João Ferreira

Araminta de Clermont

03 - 27 Sep 2008

© Araminta de Clermont
Omar, 2007
Epson Ultrachrome on Hahnemuhle Photo Rag 308gm
60 x 43.5 cm
Edition of 12
"Life After"

3 - 27 September 2008
Opening reception: Wednesday 3 September at 6pm

This body of work, undertaken between April 2007 and April 2008, started as the documentation of a cultural phenomenon: the “chappies” of the notorious South African Numbers Gangs, the 26s, 27s and 28s.
These prison tattoos are, I believe, works of art and culturally significant in their own right, being the preferred art-form of an especially disenfranchised and marginalised group.
These are not designer tattoos.
Rather, they are tattoos whose pigments are typically produced from ground up rubbish bins, batteries, or bricks. Each conveys a message (as with the gallows symbol, a mark that the wearer faced the death sentence), a gradation in the hierarchy of the Number, or sometimes a rather more personal statement or tribute.
Some prisoners go as far as covering their whole body, including the face, with these “chappies”. The motives behind such a drastic action fascinated me.

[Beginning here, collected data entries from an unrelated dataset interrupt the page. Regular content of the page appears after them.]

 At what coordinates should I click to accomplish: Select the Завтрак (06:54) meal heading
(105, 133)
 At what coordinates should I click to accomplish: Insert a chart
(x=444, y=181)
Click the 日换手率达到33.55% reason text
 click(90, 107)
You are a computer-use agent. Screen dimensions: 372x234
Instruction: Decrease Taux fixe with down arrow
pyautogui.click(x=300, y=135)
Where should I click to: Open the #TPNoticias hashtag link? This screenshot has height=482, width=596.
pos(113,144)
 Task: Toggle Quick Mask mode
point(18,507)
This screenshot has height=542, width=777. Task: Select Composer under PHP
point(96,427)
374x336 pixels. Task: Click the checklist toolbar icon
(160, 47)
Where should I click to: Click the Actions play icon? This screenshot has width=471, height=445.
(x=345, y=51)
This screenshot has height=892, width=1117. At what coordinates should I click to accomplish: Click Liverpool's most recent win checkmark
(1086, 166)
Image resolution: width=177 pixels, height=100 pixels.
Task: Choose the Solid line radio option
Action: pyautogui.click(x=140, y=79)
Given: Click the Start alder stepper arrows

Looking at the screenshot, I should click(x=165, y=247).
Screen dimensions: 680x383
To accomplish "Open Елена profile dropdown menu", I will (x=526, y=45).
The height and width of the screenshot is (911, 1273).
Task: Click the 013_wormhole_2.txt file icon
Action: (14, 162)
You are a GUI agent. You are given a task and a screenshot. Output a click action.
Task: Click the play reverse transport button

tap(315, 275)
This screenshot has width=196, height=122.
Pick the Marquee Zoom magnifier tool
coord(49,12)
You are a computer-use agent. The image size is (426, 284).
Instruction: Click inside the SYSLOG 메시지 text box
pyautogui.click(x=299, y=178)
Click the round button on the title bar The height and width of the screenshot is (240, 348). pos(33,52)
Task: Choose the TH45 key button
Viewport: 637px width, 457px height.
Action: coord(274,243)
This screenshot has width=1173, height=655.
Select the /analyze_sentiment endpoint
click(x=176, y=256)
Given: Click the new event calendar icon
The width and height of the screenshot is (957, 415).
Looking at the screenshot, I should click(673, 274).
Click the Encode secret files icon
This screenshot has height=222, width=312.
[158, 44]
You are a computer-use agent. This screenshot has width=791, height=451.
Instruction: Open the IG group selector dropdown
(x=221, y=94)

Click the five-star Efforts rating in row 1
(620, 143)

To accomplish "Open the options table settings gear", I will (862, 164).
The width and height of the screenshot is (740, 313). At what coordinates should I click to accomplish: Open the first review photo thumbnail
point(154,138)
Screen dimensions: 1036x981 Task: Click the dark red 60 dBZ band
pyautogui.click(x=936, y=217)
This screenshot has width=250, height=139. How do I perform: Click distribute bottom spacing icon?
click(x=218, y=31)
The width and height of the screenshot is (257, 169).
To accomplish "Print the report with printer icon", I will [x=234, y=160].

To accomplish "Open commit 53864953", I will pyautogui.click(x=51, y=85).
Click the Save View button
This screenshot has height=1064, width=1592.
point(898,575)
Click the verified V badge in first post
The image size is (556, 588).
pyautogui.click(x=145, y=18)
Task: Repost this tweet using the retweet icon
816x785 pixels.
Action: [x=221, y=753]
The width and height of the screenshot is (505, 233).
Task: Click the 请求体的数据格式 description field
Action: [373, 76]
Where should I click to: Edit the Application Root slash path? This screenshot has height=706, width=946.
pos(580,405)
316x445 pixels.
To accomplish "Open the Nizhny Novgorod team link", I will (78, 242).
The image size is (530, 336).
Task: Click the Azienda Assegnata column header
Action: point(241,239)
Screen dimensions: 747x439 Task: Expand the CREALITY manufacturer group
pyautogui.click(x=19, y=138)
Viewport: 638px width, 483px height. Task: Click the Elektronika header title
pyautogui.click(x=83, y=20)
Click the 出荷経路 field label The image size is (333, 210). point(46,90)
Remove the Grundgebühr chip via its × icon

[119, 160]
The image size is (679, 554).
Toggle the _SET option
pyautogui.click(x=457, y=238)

Is it about a need to belong, or does it simply reflect an absolute immersion in “The Number”? Do the tattoos create an armour of anonymity, or do they instead offer a voice, a potent form of self-expression? And then there is perhaps the most pertinent question of all: how does someone live with such branding after their prison sentence ends?
In jail, my subjects are considered to be “Kings”. Once freed, their tattoos stigmatize them as dangerous criminals, evoking fear in the general public. Unable to get jobs, many become homeless ‘strollers’, suffering high levels of substance abuse.
And so I found my subjects in Cape Town’s hidden places: homeless shelters, broken down tenement blocks, back alleys, soup kitchens, bus stations and township shebeens. I photographed them wherever them I found them, always in their own environments. As I worked, I became more and more interested in the relationship between the mythology, even glamour, of the Number and the actual humanity of my subjects. Many more questions were raised for me, including the choices we make in life and the prices we pay for them. I also found myself wondering how it would be if we all had our past mistakes permanently emblazoned across our faces.
Perhaps I felt a particular natural affinity with my subjects because I struggled through a long-term addiction to heroin and crack (though I have been clean for over 4 years). During my drug use, my face became covered in “crack sores”; my lips were burnt and scarred liquorice-black. Like my subjects I too faced casual judgement, when people looked at my appearance believing they automatically knew me - and walked away.